* [WRITTEN PROBLEM A]: In the write-up on Zurich OpenStreetMap data, what count does the counts table give for each type?

* [ARTICLE]:
━━━━

Two-tier key types & conversions:

<tag k="wheelchair" v="limited"/>
<tag k="wheelchair:description" v="rund 50% der Fahrzeuge verkehren mit Niederflur-Einstieg"/>

# converted to:
"wheelchair": {
  "description": "rund 50% der Fahrzeuge verkehren mit Niederflur-Einstieg",
  "base_value": "limited"
}
<tag k="maxspeed" v="100"/>
<tag k="source:maxspeed" v="sign"/>

# converted to:
"maxspeed": {
  "source": "sign",
  "base_value": "100"
}

Also, some separators departed from the standard : separator, and had ., like surface.material.

Tag value separators

I had to conduct research on the data to ensure that I was handling the data correctly. Take the following XML:

<tag k="destination" v="Bern;Chur;Luzern;Flughafen;Nordring-Zürich"/>
<tag k="source:maxspeed" v="sign"/>
<tag k="destination:symbol" v="airport"/>
...
<tag k="name" v="Salomon-Bleuler-Weg"/>
<tag k="highway" v="residential"/>
<tag k="maxspeed" v="30"/>
...
<tag k="bus:lanes" v="no|designated" />

;, -, and | all potentially act as separators.

The first portion with "Bern;Chur;Luzern;Flughafen;Nordring-Zürich" is meant to be separated, as all of those are towns/cities in Switzerland. The third is also a clear separator. Values are converted to ["Bern","Chur","Luzern","Flughafen","Nordring-Zürich"] and ["no", "designated"].

Searches for "Salomon-Bleuler-Weg" on other maps, however, confirm that the value is indeed the full name of the street.

Data overview

Note: the data is filtered down to Zurich proper, meeting the following conditions:

  • City name approximately "Zurich"
  • An integer representing a Zurich district number
  • No explicit city mentioned (i.e. no "addr:city" field in the document)

File attributes

File Type Size
zurich_switzerland.osm Source 614.7 MB
just_zurich.json Sanitized 702.2 MB

Counts

Type Count Query
All 3146959 db.just_zurich.count()
Nodes 2706650 db.just_zurich.find({"type":"node"}).count()
Ways 432670 db.just_zurich.find({"type":"way"}).count()
Relations 134 db.just_zurich.find({"type":"relation"}).count()

━━━━

* [PROVIDED DATA]:
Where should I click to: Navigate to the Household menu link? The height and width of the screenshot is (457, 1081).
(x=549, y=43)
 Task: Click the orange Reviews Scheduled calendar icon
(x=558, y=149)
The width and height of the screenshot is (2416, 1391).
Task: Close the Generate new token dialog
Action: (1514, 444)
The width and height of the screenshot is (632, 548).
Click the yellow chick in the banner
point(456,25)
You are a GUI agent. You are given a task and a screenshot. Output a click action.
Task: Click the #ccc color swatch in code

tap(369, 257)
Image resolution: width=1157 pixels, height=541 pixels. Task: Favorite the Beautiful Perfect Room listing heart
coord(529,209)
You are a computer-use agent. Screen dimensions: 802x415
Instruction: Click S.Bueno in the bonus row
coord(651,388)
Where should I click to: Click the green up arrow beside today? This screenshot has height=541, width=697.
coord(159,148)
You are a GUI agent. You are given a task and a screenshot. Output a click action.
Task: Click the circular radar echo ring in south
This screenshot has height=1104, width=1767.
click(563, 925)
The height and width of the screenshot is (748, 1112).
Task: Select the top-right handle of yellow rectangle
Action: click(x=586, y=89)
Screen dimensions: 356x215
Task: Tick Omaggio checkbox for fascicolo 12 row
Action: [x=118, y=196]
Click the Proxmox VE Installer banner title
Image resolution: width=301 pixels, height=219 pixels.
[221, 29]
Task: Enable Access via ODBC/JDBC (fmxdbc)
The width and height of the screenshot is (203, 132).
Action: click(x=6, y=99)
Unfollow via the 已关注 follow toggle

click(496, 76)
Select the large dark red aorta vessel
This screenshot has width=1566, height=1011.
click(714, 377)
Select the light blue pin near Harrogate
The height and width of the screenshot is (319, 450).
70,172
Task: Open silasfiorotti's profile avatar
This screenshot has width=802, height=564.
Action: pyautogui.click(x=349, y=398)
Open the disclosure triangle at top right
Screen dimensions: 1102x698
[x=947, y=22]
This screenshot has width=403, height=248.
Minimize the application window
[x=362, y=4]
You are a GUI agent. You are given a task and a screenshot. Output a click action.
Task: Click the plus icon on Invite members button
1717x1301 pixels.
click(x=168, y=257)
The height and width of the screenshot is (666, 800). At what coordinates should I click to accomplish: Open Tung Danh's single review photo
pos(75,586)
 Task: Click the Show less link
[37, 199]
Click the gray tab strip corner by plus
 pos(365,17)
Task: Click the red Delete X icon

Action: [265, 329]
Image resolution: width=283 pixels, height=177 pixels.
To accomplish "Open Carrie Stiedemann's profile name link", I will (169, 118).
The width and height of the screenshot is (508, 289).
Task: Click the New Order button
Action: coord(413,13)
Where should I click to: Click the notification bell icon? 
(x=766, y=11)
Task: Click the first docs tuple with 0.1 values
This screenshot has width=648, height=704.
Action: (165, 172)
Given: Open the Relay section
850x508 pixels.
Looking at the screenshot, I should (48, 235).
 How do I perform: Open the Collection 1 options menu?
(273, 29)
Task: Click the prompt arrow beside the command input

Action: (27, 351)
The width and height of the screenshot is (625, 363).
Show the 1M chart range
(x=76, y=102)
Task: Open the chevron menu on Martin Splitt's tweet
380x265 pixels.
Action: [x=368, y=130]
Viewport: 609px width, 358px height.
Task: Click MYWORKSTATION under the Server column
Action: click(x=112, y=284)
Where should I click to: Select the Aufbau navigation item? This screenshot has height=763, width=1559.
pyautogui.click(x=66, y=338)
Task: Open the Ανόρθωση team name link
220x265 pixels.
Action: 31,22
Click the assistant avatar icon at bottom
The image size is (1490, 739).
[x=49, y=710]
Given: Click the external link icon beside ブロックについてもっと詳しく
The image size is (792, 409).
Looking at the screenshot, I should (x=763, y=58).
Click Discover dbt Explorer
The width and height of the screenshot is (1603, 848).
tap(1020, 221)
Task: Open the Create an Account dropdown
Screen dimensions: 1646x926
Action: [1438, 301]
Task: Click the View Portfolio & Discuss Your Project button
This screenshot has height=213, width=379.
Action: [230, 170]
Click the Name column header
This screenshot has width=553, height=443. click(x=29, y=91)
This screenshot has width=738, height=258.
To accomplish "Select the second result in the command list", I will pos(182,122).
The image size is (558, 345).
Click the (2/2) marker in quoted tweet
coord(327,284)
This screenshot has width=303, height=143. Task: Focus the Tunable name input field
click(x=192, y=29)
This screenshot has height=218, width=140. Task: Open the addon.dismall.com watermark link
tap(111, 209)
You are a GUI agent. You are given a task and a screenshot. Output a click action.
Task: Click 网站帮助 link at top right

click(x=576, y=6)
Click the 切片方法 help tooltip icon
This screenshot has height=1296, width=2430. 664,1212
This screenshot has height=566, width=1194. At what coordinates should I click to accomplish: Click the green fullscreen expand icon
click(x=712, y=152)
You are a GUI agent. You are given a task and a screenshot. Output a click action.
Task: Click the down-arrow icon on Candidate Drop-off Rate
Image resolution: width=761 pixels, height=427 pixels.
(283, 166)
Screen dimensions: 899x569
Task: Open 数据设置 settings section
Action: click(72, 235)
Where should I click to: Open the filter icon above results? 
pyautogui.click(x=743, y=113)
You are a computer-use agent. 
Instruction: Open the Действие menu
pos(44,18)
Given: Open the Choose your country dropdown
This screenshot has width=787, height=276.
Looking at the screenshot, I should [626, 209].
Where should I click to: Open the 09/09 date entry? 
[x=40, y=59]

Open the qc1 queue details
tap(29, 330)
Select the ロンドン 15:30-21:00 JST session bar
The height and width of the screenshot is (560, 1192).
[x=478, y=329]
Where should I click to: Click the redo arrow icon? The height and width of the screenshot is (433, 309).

━━━━

* [WRITTEN PROBLEM B]: Reproduce the rows verbatim from the very first line of the rows through the line containing "Action: (1514, 444)", with both ends included.

* [WRITTEN REPLY A]:
- All: 3146959
- Nodes: 2706650
- Ways: 432670
- Relations: 134

* [WRITTEN REPLY B]:
Where should I click to: Navigate to the Household menu link? The height and width of the screenshot is (457, 1081).
(x=549, y=43)
 Task: Click the orange Reviews Scheduled calendar icon
(x=558, y=149)
The width and height of the screenshot is (2416, 1391).
Task: Close the Generate new token dialog
Action: (1514, 444)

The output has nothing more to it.